Joshua Greene has an article in Nature that raises the most interesting question in meta-ethics: what is the relationship between moral psychology and moral philsophy? Unfortunately, the discussion degenerates into a discussion about the least interesting issue in meta-ethics, whether there is a "fact of the matter" about moral judgments.
A few claims (which I may try to justify later):
-The truth that our moral judgments are basically intuitive does not imply anything about their cognitive structure. Our judgments of whether a sentence sounds right are intuitive, but there can still be a science of linguistics inquiring into why we make those judgments.
-Moral psychology can claim to be the proper heir of the Tradition. This is obviously true of Aristotle, Hume and Smith, but it is also true of Kant, Hegel and Mill.

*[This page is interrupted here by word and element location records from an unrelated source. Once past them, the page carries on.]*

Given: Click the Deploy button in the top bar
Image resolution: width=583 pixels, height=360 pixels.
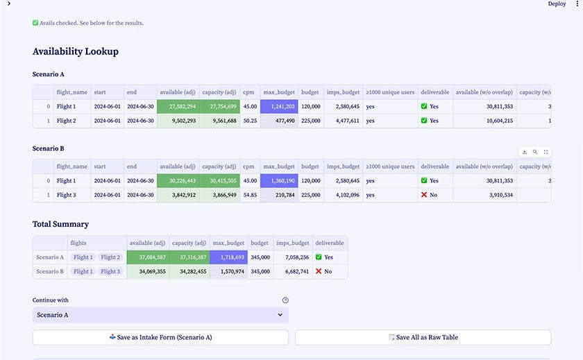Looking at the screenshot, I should coord(557,4).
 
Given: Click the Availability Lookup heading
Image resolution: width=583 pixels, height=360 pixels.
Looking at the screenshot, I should coord(76,51).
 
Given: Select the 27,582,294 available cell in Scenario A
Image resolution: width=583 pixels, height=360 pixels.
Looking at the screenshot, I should coord(178,107).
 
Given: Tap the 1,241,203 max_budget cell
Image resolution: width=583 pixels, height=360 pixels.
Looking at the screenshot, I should coord(279,107).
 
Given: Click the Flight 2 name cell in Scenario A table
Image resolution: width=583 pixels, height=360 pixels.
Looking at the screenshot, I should coord(66,121).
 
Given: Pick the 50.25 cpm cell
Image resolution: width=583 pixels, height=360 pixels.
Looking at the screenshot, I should coord(250,121).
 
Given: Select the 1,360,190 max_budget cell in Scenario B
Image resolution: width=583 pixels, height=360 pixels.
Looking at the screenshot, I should coord(279,181).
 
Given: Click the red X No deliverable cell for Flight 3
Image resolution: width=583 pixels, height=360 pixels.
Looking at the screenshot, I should coord(430,195).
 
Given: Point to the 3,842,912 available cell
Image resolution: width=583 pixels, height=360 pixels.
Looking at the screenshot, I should coord(178,195).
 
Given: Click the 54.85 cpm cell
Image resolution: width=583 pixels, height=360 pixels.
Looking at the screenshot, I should coord(250,195).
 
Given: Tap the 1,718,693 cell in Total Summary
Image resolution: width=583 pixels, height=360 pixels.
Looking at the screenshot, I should coord(229,257).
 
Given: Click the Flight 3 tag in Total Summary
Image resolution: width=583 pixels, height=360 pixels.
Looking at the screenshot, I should coord(110,271).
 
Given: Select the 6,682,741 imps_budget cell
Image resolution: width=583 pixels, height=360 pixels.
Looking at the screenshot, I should coord(292,271).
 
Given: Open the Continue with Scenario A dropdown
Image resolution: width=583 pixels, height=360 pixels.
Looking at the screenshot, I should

The latter all claim that they are theorizing what we instinctively know.
-It is true that a normative conclusion can only be validly drawn from a set of premises if at least one of these premises has a normative element. But this is not that big a deal. It could be that the normative premise is totally uncontroversial or a universal law.
-Anyone who believes that there is at least one act or omission that is impermissible, and accepts the implications of deontic logic (If A is permissible, then not-A is not-obligatory and A is not forbidden, and so on) is as much of a moral realist as anyone needs to be. Such a person is accepting that there are moral truths, just as there are mathematical truths. Further inquiry into the ontological status of moral qualities is about as useful as arguing about the ontology of number. Unfortunately, the former arguments sound relevant to questions like whether Israel has any obligations in war, while the latter don't.

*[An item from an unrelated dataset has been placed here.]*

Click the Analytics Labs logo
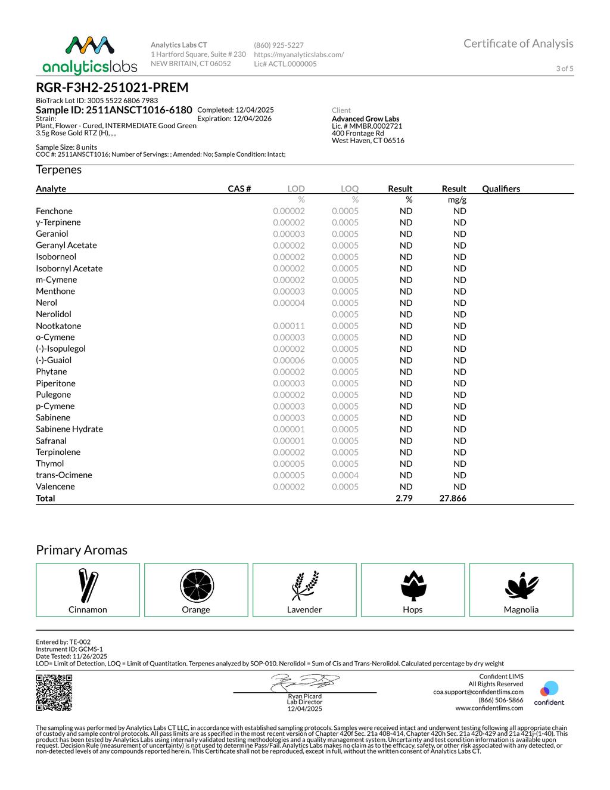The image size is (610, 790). tap(90, 55)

-Normative argument is possible, which seems to me to refute non-cognitivism. It necessarily involves reasoning from premises the interlocutor grants, but neither party to the argument justifies. But it is no different from any other type of argument in that respect.
-Since normative argument relies on the intuitions of interlocutors, it matters what those intuitions are. Therefore, moral psycholgy is relevant to the most normative of moral philosphies.
-Moral psychology holds out the hope of incremental, scientific progress, so it is a better way for academics to spend their professional time.